==== Exercise material

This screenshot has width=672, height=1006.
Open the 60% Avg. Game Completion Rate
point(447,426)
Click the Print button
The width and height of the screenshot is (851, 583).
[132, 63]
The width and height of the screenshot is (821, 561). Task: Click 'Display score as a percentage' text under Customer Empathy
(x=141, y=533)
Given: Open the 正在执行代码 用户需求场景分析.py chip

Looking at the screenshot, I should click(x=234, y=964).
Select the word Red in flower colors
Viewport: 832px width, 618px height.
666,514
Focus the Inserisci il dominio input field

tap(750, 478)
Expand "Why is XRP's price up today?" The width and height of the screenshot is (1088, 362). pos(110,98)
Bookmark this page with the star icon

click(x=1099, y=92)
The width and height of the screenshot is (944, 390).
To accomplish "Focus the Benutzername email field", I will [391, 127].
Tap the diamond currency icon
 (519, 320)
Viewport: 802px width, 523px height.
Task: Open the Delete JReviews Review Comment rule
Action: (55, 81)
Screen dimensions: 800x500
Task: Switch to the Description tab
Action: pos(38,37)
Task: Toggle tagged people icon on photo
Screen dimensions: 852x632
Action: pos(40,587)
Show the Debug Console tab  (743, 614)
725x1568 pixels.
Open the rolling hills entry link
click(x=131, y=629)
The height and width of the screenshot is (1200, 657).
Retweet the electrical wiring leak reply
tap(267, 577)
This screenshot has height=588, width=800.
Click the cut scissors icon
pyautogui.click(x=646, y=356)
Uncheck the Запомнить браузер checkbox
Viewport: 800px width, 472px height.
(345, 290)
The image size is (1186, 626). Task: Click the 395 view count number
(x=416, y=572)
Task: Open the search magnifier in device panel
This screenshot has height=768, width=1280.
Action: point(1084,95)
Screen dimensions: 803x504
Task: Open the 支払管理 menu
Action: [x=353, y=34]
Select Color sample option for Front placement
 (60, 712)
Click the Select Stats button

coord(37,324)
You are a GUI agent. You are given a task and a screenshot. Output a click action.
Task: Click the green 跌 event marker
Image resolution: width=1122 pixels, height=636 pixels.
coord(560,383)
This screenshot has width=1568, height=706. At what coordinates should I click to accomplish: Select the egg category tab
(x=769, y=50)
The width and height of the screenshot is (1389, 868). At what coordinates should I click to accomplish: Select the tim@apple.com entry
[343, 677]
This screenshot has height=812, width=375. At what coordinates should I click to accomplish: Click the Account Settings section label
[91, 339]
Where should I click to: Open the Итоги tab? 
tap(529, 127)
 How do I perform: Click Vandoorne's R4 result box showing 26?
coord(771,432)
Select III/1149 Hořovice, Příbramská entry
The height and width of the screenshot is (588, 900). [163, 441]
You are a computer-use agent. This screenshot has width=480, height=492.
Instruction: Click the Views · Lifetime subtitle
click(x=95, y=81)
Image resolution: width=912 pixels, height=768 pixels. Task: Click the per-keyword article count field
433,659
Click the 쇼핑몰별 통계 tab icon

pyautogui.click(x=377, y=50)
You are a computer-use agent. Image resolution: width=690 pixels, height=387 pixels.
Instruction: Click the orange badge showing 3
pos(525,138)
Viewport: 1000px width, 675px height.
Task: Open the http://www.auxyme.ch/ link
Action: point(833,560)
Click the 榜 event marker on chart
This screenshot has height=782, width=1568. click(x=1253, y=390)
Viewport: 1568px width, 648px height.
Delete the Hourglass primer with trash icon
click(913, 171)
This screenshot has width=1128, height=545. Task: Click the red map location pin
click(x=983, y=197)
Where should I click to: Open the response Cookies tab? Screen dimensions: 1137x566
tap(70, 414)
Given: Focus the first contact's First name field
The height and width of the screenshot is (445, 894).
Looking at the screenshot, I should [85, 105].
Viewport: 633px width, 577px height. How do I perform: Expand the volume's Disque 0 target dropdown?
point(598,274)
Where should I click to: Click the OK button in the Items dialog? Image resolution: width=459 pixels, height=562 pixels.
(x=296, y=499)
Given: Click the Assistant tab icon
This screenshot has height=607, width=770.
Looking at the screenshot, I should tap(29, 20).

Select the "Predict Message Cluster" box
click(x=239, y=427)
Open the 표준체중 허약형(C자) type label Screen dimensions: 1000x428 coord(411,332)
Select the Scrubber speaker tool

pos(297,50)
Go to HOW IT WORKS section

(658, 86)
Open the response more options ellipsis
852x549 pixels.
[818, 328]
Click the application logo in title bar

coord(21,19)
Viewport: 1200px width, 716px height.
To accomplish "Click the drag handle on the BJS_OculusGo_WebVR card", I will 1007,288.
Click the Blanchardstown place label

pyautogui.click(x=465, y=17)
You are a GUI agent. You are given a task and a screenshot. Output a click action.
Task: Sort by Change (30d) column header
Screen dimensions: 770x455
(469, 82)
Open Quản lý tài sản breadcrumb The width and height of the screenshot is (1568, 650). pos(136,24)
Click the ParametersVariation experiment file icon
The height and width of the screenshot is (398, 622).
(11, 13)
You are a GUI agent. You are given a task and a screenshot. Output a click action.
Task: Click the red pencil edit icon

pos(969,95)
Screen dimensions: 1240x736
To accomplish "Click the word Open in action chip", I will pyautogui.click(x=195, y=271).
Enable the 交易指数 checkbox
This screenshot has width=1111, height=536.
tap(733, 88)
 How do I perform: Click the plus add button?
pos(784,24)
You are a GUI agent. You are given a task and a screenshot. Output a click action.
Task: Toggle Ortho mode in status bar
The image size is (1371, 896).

========

Requirement: Could you retype all of the records above exactly as they appear?

Your response:
This screenshot has width=672, height=1006.
Open the 60% Avg. Game Completion Rate
point(447,426)
Click the Print button
The width and height of the screenshot is (851, 583).
[132, 63]
The width and height of the screenshot is (821, 561). Task: Click 'Display score as a percentage' text under Customer Empathy
(x=141, y=533)
Given: Open the 正在执行代码 用户需求场景分析.py chip

Looking at the screenshot, I should click(x=234, y=964).
Select the word Red in flower colors
Viewport: 832px width, 618px height.
666,514
Focus the Inserisci il dominio input field

tap(750, 478)
Expand "Why is XRP's price up today?" The width and height of the screenshot is (1088, 362). pos(110,98)
Bookmark this page with the star icon

click(x=1099, y=92)
The width and height of the screenshot is (944, 390).
To accomplish "Focus the Benutzername email field", I will [391, 127].
Tap the diamond currency icon
 (519, 320)
Viewport: 802px width, 523px height.
Task: Open the Delete JReviews Review Comment rule
Action: (55, 81)
Screen dimensions: 800x500
Task: Switch to the Description tab
Action: pos(38,37)
Task: Toggle tagged people icon on photo
Screen dimensions: 852x632
Action: pos(40,587)
Show the Debug Console tab  (743, 614)
725x1568 pixels.
Open the rolling hills entry link
click(x=131, y=629)
The height and width of the screenshot is (1200, 657).
Retweet the electrical wiring leak reply
tap(267, 577)
This screenshot has height=588, width=800.
Click the cut scissors icon
pyautogui.click(x=646, y=356)
Uncheck the Запомнить браузер checkbox
Viewport: 800px width, 472px height.
(345, 290)
The image size is (1186, 626). Task: Click the 395 view count number
(x=416, y=572)
Task: Open the search magnifier in device panel
This screenshot has height=768, width=1280.
Action: point(1084,95)
Screen dimensions: 803x504
Task: Open the 支払管理 menu
Action: [x=353, y=34]
Select Color sample option for Front placement
 (60, 712)
Click the Select Stats button

coord(37,324)
You are a GUI agent. You are given a task and a screenshot. Output a click action.
Task: Click the green 跌 event marker
Image resolution: width=1122 pixels, height=636 pixels.
coord(560,383)
This screenshot has width=1568, height=706. At what coordinates should I click to accomplish: Select the egg category tab
(x=769, y=50)
The width and height of the screenshot is (1389, 868). At what coordinates should I click to accomplish: Select the tim@apple.com entry
[343, 677]
This screenshot has height=812, width=375. At what coordinates should I click to accomplish: Click the Account Settings section label
[91, 339]
Where should I click to: Open the Итоги tab? 
tap(529, 127)
 How do I perform: Click Vandoorne's R4 result box showing 26?
coord(771,432)
Select III/1149 Hořovice, Příbramská entry
The height and width of the screenshot is (588, 900). [163, 441]
You are a computer-use agent. This screenshot has width=480, height=492.
Instruction: Click the Views · Lifetime subtitle
click(x=95, y=81)
Image resolution: width=912 pixels, height=768 pixels. Task: Click the per-keyword article count field
433,659
Click the 쇼핑몰별 통계 tab icon

pyautogui.click(x=377, y=50)
You are a computer-use agent. Image resolution: width=690 pixels, height=387 pixels.
Instruction: Click the orange badge showing 3
pos(525,138)
Viewport: 1000px width, 675px height.
Task: Open the http://www.auxyme.ch/ link
Action: point(833,560)
Click the 榜 event marker on chart
This screenshot has height=782, width=1568. click(x=1253, y=390)
Viewport: 1568px width, 648px height.
Delete the Hourglass primer with trash icon
click(913, 171)
This screenshot has width=1128, height=545. Task: Click the red map location pin
click(x=983, y=197)
Where should I click to: Open the response Cookies tab? Screen dimensions: 1137x566
tap(70, 414)
Given: Focus the first contact's First name field
The height and width of the screenshot is (445, 894).
Looking at the screenshot, I should [85, 105].
Viewport: 633px width, 577px height. How do I perform: Expand the volume's Disque 0 target dropdown?
point(598,274)
Where should I click to: Click the OK button in the Items dialog? Image resolution: width=459 pixels, height=562 pixels.
(x=296, y=499)
Given: Click the Assistant tab icon
This screenshot has height=607, width=770.
Looking at the screenshot, I should tap(29, 20).

Select the "Predict Message Cluster" box
click(x=239, y=427)
Open the 표준체중 허약형(C자) type label Screen dimensions: 1000x428 coord(411,332)
Select the Scrubber speaker tool

pos(297,50)
Go to HOW IT WORKS section

(658, 86)
Open the response more options ellipsis
852x549 pixels.
[818, 328]
Click the application logo in title bar

coord(21,19)
Viewport: 1200px width, 716px height.
To accomplish "Click the drag handle on the BJS_OculusGo_WebVR card", I will 1007,288.
Click the Blanchardstown place label

pyautogui.click(x=465, y=17)
You are a GUI agent. You are given a task and a screenshot. Output a click action.
Task: Sort by Change (30d) column header
Screen dimensions: 770x455
(469, 82)
Open Quản lý tài sản breadcrumb The width and height of the screenshot is (1568, 650). pos(136,24)
Click the ParametersVariation experiment file icon
The height and width of the screenshot is (398, 622).
(11, 13)
You are a GUI agent. You are given a task and a screenshot. Output a click action.
Task: Click the red pencil edit icon

pos(969,95)
Screen dimensions: 1240x736
To accomplish "Click the word Open in action chip", I will pyautogui.click(x=195, y=271).
Enable the 交易指数 checkbox
This screenshot has width=1111, height=536.
tap(733, 88)
 How do I perform: Click the plus add button?
pos(784,24)
You are a GUI agent. You are given a task and a screenshot. Output a click action.
Task: Toggle Ortho mode in status bar
The image size is (1371, 896).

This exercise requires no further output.